No caso de Fisher, a Disney inicialmente disse que seguiria sem a Princesa Leia – um dos personagens mais populares do cinema moderno – em A Ascensão de Skywalker (2019). Depois mudou de ideia e colocou Fisher de volta à história, com o diretor J.J. Abrams combinando filmagens não utilizadas de O Despertar da Força (2015) e de O Último Jedi (2017) com efeitos visuais para criar cenas com Fisher em Ascensão de Skywalker. “Nós reunimos esta enorme matriz de tudo o que ela já disse, e (co-roteirista) Chris Terrio essencialmente assistiu a essas filmagens e escreveu as cenas dela baseado nas falas que estavam disponíveis”, conta o supervisor de VFX Roger Guyett, da Industrial Light & Magic.
Da mesma forma, a Universal teve problemas quando o ator Paul Walker morreu em um acidente de carro durante uma pausa das filmagens do sétimo filme de Velozes e Furiosos.
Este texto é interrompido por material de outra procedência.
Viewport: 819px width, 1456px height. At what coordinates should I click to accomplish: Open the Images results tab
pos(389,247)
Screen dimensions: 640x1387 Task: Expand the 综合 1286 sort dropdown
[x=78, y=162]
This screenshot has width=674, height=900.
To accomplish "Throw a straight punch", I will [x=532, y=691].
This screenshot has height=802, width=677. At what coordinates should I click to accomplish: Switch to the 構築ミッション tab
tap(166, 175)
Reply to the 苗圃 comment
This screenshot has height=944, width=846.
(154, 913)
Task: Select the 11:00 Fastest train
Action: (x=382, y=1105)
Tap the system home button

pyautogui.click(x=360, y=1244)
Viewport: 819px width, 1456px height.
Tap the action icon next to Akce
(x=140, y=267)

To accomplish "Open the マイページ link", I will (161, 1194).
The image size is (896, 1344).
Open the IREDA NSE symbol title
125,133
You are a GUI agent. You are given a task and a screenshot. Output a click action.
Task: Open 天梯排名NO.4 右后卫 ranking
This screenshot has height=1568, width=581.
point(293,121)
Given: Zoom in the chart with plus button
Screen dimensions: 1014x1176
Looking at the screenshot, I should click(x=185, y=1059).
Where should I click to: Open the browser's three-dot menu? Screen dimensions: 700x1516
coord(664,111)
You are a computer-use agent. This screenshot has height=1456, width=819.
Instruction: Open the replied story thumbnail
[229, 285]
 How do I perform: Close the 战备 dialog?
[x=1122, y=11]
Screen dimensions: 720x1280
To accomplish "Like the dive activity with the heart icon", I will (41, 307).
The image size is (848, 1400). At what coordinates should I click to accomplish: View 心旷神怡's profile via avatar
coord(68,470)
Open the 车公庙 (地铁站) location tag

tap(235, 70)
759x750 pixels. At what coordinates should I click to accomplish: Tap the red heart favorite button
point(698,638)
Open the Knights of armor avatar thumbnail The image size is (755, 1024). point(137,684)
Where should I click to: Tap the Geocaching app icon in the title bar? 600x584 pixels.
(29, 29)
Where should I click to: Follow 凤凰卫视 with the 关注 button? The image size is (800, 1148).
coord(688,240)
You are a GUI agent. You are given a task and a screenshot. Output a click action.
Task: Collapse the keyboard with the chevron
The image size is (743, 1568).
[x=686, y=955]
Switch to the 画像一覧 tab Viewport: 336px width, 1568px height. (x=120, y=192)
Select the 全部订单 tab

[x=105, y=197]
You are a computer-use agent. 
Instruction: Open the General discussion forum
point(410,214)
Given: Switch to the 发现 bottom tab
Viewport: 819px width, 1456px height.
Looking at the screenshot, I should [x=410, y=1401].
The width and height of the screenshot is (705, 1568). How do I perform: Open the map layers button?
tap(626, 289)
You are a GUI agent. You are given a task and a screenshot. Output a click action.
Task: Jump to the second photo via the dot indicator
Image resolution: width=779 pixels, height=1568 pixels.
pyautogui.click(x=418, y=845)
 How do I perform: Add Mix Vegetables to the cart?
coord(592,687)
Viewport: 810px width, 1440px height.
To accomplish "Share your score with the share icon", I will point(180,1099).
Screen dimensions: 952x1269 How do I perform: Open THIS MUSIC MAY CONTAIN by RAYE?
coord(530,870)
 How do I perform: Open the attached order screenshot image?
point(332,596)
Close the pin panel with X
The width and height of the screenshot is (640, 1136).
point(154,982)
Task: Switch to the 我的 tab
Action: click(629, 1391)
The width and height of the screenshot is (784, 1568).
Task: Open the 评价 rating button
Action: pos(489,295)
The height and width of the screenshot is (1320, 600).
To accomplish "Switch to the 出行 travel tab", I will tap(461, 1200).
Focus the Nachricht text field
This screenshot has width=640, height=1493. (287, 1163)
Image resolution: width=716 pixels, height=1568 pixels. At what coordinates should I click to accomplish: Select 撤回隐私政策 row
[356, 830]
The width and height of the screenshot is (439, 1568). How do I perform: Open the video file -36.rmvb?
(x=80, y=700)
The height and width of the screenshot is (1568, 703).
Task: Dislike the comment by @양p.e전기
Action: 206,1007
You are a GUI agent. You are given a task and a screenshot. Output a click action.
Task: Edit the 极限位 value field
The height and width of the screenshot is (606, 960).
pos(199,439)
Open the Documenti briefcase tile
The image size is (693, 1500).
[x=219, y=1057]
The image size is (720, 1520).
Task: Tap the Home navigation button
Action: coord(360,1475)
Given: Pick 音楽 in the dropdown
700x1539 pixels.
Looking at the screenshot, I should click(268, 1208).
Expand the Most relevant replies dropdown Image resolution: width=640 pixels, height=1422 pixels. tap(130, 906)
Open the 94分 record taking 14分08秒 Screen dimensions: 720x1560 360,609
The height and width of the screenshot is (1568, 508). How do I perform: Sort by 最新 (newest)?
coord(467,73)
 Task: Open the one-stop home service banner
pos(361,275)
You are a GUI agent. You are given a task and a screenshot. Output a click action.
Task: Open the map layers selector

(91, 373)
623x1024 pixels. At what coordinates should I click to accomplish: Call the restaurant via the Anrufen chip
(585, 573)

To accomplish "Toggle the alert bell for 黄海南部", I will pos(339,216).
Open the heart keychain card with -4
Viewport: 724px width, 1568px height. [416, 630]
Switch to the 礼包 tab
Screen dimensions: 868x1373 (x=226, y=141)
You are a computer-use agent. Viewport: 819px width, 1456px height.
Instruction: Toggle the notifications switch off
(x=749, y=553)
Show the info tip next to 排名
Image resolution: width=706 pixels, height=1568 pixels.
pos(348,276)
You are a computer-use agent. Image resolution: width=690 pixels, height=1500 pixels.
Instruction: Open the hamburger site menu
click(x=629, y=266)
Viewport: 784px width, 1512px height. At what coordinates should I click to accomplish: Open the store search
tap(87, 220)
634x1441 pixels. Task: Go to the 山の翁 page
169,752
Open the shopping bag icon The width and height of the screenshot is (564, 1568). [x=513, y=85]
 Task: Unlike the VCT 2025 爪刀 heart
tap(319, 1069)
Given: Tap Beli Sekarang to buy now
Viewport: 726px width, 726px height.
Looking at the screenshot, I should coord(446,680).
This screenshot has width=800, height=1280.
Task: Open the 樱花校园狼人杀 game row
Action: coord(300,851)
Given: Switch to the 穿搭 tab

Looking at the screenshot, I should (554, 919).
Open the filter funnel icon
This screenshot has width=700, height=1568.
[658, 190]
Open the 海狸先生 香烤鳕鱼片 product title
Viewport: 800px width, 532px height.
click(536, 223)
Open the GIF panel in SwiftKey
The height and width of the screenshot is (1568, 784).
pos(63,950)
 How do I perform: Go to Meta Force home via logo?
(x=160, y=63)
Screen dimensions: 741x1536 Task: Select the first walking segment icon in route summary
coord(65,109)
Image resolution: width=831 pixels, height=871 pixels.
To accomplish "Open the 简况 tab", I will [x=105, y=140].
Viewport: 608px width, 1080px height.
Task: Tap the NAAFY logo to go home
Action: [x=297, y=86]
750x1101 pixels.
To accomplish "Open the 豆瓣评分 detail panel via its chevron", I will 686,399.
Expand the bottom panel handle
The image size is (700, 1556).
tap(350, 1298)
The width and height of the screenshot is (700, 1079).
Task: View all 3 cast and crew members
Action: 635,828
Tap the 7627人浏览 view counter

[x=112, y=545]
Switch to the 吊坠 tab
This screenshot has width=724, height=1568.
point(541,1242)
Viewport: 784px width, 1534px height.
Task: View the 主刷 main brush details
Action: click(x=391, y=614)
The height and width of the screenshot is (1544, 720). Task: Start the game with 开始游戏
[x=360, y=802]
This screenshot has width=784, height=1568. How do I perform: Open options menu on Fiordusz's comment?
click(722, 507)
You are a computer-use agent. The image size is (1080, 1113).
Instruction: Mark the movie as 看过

Depois de interromperem a produção, o estúdio e o diretor James Wan bolaram um plano que salvaria o filme, mas aposentaria o personagem e lhe daria uma despedida apropriada. A produção usou os dois irmãos de Walker como substitutos para cenas e foram usados scans de seus corpos, com o rosto de Walker vindo de cenas não utilizadas de outros filmes da franquia, ou até mesmo de outros projetos do ator.
Com a trilogia Cavaleiro das Trevas, de Christopher Nolan, a Warner promoveu uma campanha robusta na época de premiações para Ledger, que ganhou um Oscar póstumo de melhor ator coadjuvante.
Ainda assim, os desafios que a Disney enfrenta são, de certa forma, sem precedentes, visto que Boseman é a estrela de mesmo nome de Pantera Negra. A situação mais próxima disso seria a de Brandon Lee, com O Corvo. O ator morreu em um acidente no set de gravações, em 1993, dias antes de completar as filmagens do longa (o roteiro foi alterado e O Corvo foi finalizado com a ajuda de computação gráfica e dublês).
A maioria dos observadores concorda que a Disney tem algumas opções. Uma é substituir Boseman, o que poderia gerar clamor entre os fãs e inevitáveis comparações entre atores. Mesmo com um lançamento marcado para 2022, uma data que já se considerava improvável por conta da pandemia de coronavírus, poucos atores estariam dispostos a aceitar esse desafio. A segunda opção, que pode ser a mais lógica, é fazer da irmã de T’Challa – Shuri (Letitia Wright) – a nova Pantera Negra. Esse cenário também se alinha com os eventos retratados nos quadrinhos em que o filme se baseia.
Qualquer que seja a direção que a Disney tome, a perda de Boseman para a franquia é incomensurável. Como o diretor Ryan Coogler escreveu: “Passei o último ano preparando, imaginando e escrevendo palavras para ele dizer que não estávamos destinados a ver. Isso me quebra, sabendo que não poderei assistir a outro close-up dele no monitor novamente ou caminhar até ele e pedir outra tomada”.